I haven't observed the freeze interfering with normal operations in my other LXCs, and the logs indicate that the freeze + snapshot + thaw is occurring in under a second.

I understand the motivation for the freeze/thaw cycle when their is more than one mountpoint attached in order to ensure the entire container is in a crash consistent state across multiple filesystems. However, for a single ZFS dataset LXC, I would think this should be unnecessary since ZFS already ensures that a dataset snapshot is atomic.

Is it possible or planned in the future for PVE Storage Replication and Backups to avoid freezing all processes when their is only a single dataset attached? Alternately, any thoughts on why a particular LXC would take several seconds to freeze and ideas on how to shorten it?

Thanks!
 
I've observed that the freeze process takes several seconds
Interesting. I'd guess that means the data it wants on disk is still in memory, so the pause is probably the result of a `sync` type of call of some sort.

Is it possible or planned in the future for PVE Storage Replication and Backups to avoid freezing all processes when their is only a single dataset attached?
Total guess here, but probably not. Freezing and sync-ing data to disk prior to snapshotting is generally regarded as a foundational feature that other things get built on top of. Probably no-one's (yet) really thought of situations where it might not be the best thing to do.

any thoughts on why a particular LXC would take several seconds to freeze and ideas on how to shorten it?
Again, complete guessing here but (as above) I'd suspect it's because that container has a bunch of unwritten disk data in ram and the "several seconds" thing is probably how long its taking to write that to disk.

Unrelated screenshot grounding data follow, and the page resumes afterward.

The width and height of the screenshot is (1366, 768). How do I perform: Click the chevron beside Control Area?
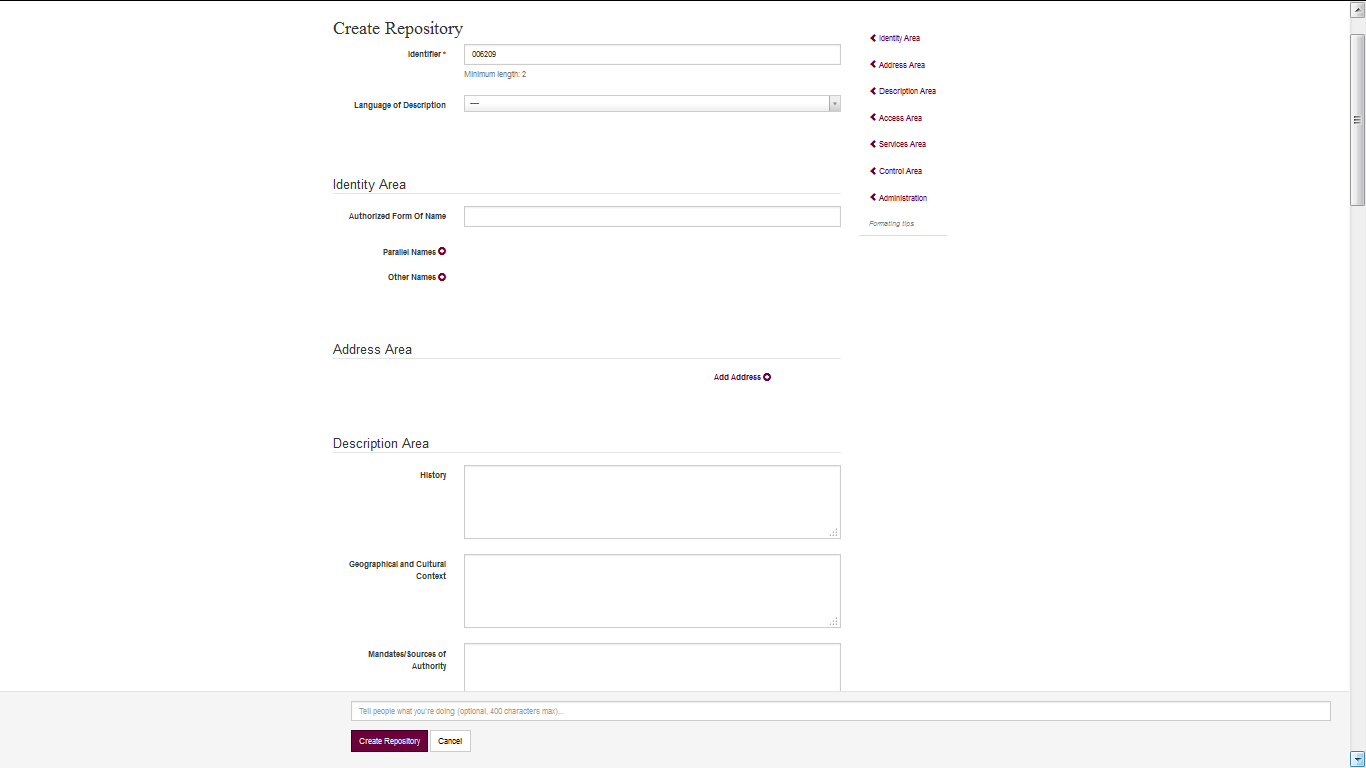tap(872, 171)
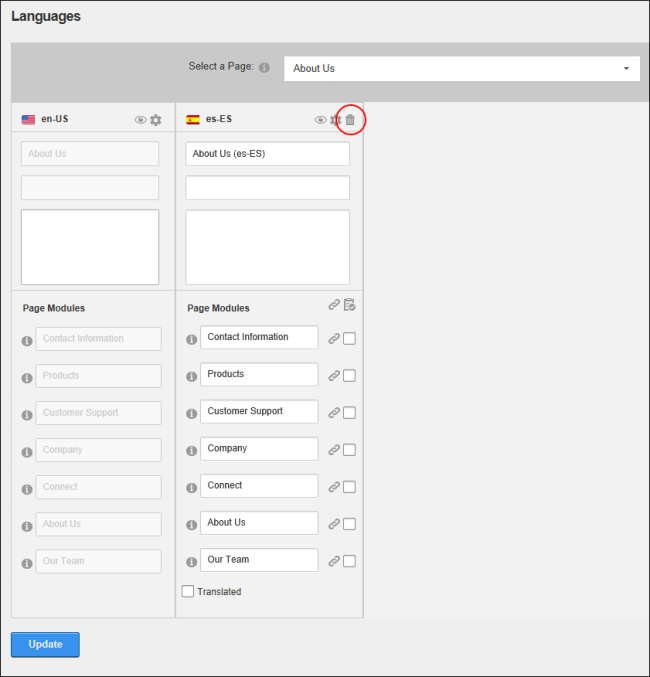Screen dimensions: 650x677
Task: Toggle the eye icon for es-ES language
Action: point(320,120)
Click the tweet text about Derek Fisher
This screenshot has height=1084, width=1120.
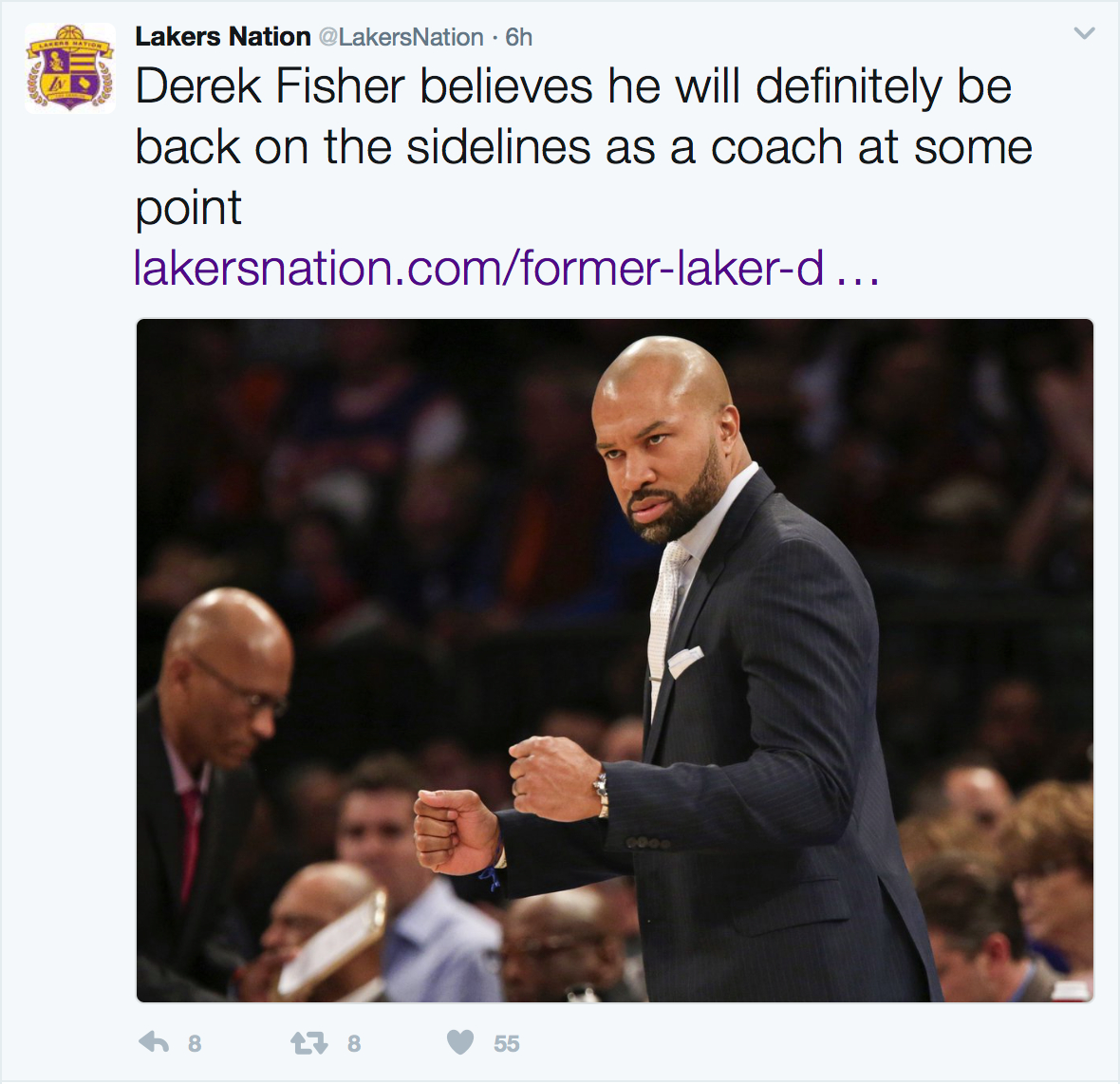(584, 146)
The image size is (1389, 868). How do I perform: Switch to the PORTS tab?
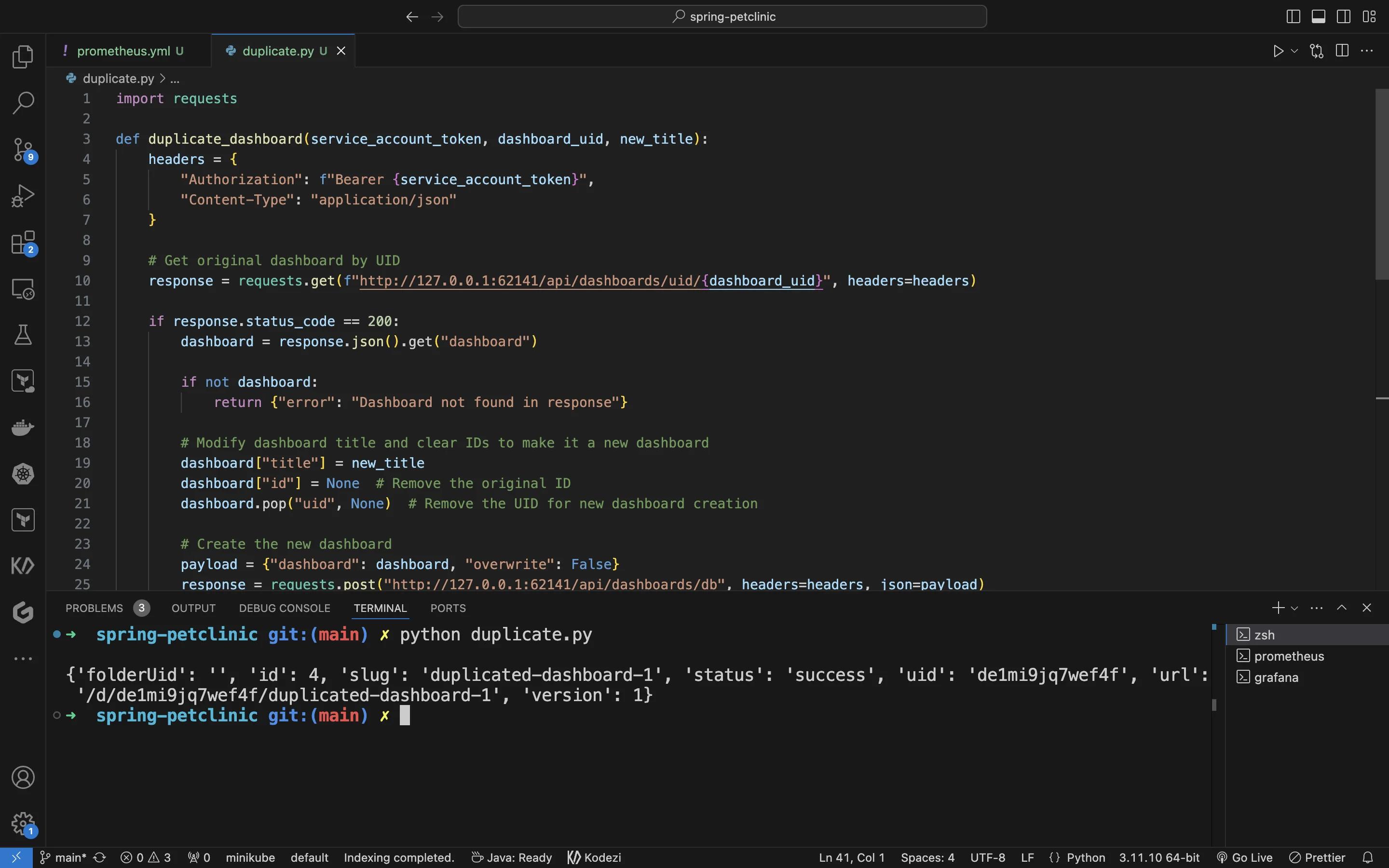coord(448,608)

For shortening it... two concepts spring to mind, though I have no idea on what you'd need to do for making them happen:
  • Increase the frequency of that container flushing its data to disk. I'm pretty sure ZFS defaults to something like 5 seconds between automatic flushes, so maybe see if you can reduce that to (eg) 1 second for that VM?
  • Alternatively, see if you can limit the size of the disk write buffer its using so that it never gets big enough to cause bad pauses when flushing
It's not something I've personally explored at all, but doing some searching online will probably turn up useful info to investigate. :)
 
I've noticed that the replication process seems to call lxc-freeze or some equivalent before creating the ZFS snapshots

Hello,

Have you ever found a solution for this?
I am running into similar issues during snapshots of containers under workloads.
The short freeze causes errors and has even led to crashing LXC containers.
 
A bit of a late reply, but I think this should work in your:
Code:
/etc/pve/lxc/{lxc}.conf

Code:
backup: skip-lock


Remember!!! zfs freezes for a reason! It does this to ensure the data is available for a proper snapshot or backup.